How to Survive a Plague (David France)
What it’s about: A chronicle of the advances in AIDS research and treatment led by the activist organizations ACT and TAG through the ’80s and ’90s.
How it’s about it: Almost entirely through the use of archival videos shot during the time, footage which is incredibly consistent and thorough, as well as some minimally employed reflective talking heads.
Necessary viewing before voting? Definitely, because it’s not necessarily an issue film with a case to be made other than that change can be made if people stay strong and positive for the cause. And as for the health care issue, it recognizes certain pros and cons with both the for-profit medical treatment industry (namely Big Pharma) and government institutions.
Now in theaters.
NEW RELEASES
In Theaters
The House I Live In (Eugene Jarecki) – The new documentary from the director of Reagan and Why We Fight is surprisingly subjective, inspired by a personal, lifelong relationship to someone whose life has constantly been tragically affected by the U.S. War on Drugs.

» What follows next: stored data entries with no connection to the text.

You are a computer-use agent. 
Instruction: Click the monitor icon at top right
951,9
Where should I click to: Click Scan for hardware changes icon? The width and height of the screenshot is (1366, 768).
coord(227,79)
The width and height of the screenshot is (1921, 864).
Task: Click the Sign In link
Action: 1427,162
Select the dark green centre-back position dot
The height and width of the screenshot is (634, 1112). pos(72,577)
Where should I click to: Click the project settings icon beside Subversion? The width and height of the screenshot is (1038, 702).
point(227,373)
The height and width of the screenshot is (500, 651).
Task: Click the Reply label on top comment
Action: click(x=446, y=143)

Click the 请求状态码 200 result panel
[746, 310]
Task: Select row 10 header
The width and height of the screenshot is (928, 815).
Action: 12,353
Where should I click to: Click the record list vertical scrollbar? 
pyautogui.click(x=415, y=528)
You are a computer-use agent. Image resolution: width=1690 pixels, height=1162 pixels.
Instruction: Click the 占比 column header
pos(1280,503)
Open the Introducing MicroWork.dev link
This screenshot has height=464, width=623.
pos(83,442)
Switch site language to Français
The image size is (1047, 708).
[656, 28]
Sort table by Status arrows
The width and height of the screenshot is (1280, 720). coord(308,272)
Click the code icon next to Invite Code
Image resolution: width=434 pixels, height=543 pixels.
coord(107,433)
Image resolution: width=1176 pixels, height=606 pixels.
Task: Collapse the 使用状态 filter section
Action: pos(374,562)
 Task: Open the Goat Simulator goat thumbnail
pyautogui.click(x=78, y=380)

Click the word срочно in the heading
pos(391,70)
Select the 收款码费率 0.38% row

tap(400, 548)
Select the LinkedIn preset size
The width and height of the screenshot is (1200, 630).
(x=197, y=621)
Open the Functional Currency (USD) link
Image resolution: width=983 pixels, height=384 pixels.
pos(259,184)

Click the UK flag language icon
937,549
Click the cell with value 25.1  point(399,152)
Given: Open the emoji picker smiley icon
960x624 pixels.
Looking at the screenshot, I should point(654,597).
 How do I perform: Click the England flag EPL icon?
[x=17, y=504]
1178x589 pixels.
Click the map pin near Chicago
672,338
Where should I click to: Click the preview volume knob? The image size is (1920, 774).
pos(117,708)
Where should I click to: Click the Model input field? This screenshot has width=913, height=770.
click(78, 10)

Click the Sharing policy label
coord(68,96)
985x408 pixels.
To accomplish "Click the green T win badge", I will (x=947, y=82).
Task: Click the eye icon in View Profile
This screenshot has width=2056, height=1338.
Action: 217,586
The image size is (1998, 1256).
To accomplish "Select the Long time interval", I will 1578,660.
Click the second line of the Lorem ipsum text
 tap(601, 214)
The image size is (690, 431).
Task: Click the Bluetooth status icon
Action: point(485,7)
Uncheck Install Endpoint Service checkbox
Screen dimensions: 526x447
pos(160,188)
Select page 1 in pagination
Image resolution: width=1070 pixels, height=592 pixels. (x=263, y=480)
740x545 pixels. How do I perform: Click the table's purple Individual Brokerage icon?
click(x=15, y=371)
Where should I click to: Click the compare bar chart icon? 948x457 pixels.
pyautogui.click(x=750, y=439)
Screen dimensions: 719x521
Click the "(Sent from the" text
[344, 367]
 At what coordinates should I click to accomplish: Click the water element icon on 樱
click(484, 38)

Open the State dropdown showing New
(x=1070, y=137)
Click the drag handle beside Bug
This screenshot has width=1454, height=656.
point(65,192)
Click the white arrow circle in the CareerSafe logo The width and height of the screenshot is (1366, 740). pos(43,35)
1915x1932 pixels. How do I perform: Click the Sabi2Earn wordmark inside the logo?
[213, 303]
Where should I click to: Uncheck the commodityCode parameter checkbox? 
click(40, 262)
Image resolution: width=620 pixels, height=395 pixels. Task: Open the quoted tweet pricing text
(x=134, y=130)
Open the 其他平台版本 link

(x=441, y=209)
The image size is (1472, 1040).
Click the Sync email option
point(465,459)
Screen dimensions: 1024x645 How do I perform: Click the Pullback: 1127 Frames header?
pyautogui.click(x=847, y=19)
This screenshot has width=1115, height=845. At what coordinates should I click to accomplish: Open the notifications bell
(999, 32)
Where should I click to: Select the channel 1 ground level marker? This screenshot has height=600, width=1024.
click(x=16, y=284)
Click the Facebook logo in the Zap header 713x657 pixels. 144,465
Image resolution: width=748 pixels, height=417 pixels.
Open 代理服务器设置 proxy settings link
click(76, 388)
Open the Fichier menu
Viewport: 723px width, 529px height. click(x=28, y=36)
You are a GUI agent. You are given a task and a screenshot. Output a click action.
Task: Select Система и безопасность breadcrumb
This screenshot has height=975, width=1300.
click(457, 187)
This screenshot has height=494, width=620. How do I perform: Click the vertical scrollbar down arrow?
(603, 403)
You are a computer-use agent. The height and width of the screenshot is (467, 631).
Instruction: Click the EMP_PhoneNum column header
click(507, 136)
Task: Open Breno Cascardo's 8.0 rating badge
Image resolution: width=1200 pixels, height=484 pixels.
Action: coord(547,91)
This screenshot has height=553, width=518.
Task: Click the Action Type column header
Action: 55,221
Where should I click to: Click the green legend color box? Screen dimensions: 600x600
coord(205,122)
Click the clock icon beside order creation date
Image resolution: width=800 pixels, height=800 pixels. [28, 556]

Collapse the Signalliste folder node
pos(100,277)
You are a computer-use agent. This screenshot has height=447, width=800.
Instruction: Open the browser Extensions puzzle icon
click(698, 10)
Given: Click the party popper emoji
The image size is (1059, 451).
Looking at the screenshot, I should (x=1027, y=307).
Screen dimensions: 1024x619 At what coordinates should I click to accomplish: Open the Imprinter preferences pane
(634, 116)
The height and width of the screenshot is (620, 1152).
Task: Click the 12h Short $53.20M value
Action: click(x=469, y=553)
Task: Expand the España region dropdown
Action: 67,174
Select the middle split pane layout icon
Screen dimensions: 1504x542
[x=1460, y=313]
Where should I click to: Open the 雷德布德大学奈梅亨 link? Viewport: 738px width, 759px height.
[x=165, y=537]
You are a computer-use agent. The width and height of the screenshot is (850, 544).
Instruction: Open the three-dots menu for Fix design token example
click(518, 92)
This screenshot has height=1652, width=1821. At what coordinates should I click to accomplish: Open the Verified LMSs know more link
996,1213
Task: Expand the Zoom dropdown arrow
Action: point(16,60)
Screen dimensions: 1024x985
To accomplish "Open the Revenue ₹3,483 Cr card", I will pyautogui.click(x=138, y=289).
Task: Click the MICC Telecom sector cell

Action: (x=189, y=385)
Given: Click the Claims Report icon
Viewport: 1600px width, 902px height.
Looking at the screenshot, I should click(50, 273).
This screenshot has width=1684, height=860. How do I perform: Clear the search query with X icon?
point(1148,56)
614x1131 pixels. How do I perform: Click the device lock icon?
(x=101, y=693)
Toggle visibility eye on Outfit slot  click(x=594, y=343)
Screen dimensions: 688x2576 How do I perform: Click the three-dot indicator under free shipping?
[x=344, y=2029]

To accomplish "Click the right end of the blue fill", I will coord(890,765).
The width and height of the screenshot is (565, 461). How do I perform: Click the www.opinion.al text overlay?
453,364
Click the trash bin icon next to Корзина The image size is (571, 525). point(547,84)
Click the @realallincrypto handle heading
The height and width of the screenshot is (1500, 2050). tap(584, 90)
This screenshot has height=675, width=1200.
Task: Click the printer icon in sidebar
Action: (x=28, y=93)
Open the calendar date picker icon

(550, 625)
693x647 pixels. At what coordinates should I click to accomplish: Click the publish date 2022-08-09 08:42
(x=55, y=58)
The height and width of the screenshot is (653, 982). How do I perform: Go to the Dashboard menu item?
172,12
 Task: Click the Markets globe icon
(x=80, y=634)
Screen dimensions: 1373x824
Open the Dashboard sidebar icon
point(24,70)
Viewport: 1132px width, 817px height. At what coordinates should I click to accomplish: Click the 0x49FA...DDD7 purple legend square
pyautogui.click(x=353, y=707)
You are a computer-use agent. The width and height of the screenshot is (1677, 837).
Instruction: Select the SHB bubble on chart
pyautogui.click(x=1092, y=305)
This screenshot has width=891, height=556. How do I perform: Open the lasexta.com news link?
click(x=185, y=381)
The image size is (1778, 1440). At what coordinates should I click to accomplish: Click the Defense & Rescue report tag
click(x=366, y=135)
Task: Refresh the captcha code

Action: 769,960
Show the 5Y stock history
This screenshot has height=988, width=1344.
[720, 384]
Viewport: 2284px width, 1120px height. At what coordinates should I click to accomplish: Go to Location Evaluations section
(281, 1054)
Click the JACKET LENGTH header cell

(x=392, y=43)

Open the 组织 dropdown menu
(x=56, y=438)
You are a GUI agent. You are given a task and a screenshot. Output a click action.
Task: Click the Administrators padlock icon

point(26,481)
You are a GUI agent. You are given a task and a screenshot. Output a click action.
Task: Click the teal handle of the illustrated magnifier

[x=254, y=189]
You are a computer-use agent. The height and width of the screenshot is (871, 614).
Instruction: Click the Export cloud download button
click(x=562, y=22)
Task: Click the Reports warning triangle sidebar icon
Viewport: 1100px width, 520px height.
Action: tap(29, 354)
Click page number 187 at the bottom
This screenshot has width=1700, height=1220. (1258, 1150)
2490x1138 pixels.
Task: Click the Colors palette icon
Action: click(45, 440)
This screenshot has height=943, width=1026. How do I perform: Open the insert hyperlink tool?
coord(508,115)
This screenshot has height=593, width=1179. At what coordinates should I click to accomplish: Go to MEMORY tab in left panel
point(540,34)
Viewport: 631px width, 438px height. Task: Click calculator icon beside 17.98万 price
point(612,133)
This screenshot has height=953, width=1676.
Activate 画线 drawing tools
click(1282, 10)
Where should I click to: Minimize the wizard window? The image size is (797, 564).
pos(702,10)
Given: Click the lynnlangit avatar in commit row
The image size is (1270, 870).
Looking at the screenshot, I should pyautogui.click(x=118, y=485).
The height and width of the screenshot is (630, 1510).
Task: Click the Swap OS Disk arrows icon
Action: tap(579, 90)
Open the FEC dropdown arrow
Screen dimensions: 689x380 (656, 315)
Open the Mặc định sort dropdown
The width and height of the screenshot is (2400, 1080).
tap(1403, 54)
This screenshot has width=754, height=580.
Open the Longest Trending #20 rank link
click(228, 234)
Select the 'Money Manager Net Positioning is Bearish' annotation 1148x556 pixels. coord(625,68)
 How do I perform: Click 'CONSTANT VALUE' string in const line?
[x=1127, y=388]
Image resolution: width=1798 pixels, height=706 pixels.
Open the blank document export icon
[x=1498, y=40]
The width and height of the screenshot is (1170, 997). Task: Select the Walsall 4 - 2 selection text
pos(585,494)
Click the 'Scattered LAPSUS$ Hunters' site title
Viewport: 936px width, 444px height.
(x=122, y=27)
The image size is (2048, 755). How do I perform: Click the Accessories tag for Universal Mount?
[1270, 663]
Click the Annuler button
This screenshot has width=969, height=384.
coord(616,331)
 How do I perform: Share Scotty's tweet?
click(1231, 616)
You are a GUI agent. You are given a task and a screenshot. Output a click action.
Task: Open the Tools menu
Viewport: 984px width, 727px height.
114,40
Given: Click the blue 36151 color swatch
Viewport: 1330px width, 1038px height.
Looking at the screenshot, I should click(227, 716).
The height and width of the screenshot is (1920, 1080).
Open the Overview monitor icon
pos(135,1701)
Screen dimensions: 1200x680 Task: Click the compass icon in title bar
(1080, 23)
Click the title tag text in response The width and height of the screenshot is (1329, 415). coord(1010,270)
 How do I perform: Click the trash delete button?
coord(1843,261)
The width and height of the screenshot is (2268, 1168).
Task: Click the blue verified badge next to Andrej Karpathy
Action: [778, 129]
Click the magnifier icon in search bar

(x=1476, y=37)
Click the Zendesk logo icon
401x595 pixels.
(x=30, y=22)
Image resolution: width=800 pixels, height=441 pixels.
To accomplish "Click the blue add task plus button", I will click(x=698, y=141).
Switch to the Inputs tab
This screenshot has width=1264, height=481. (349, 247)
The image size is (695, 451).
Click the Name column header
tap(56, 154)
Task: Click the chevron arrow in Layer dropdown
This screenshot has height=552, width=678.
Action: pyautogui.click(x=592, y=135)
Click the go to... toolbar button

Winner of the Grand Jury Prize at Sundance, it’s unlike most issue docs and most first-person films, bringing us through a comprehensive history and contemporary look at the systemic problem of illegal drugs.
It’s both a brilliant investigative paper that somewhat controversially relates the War on Drugs to the Holocaust and a true nonfiction complement to The Wire, complete with extensive commentary from that series’ creator, David Simon. I would love to see this finally earn Jarecki his first Oscar nomination (his brother Andrew shouldn’t be the only one with the honor anyway). Opens this Friday in NYC and next week in L.A. and D.C. with other cities to follow through the fall.
Photographic Memory (Ross McElwee) – The greatest autobiographical filmmaker is back with his first documentary released since 2003’s Bright Leaves (He shelved 2008’s In Paraguay after its festival premiere). Call me biased since Sherman’s March is likely my favorite doc of all time, but I love this latest personal essay on McElwee’s relationship with his son and how it leads to a nostalgic trip to France with a spotty memory and some old photographs while circling through ideas about generational differences and similarities, changes and consistencies with photographic media and how such media both aids and confuses recollections of the past.
More than his many followers in the first-person doc genre, he has a poetically reflective and contemplative style, dominated by his voiceover, which seems capable of turning any bit of home movie or other subjective media into a captivating investigation through memory, history and/or a present life decision or change. Here he winds up searching for an early girlfriend, which makes the film feel somewhat like a prequel to Sherman’s March. I’d say this film, in spite of its very universal appeal, is mainly of interest to McElwee fans, but it’s very easy to become a McElwee fan, as his four major docs are streaming on Netflix. Opens October 12 in NYC, Chicago and Hartford.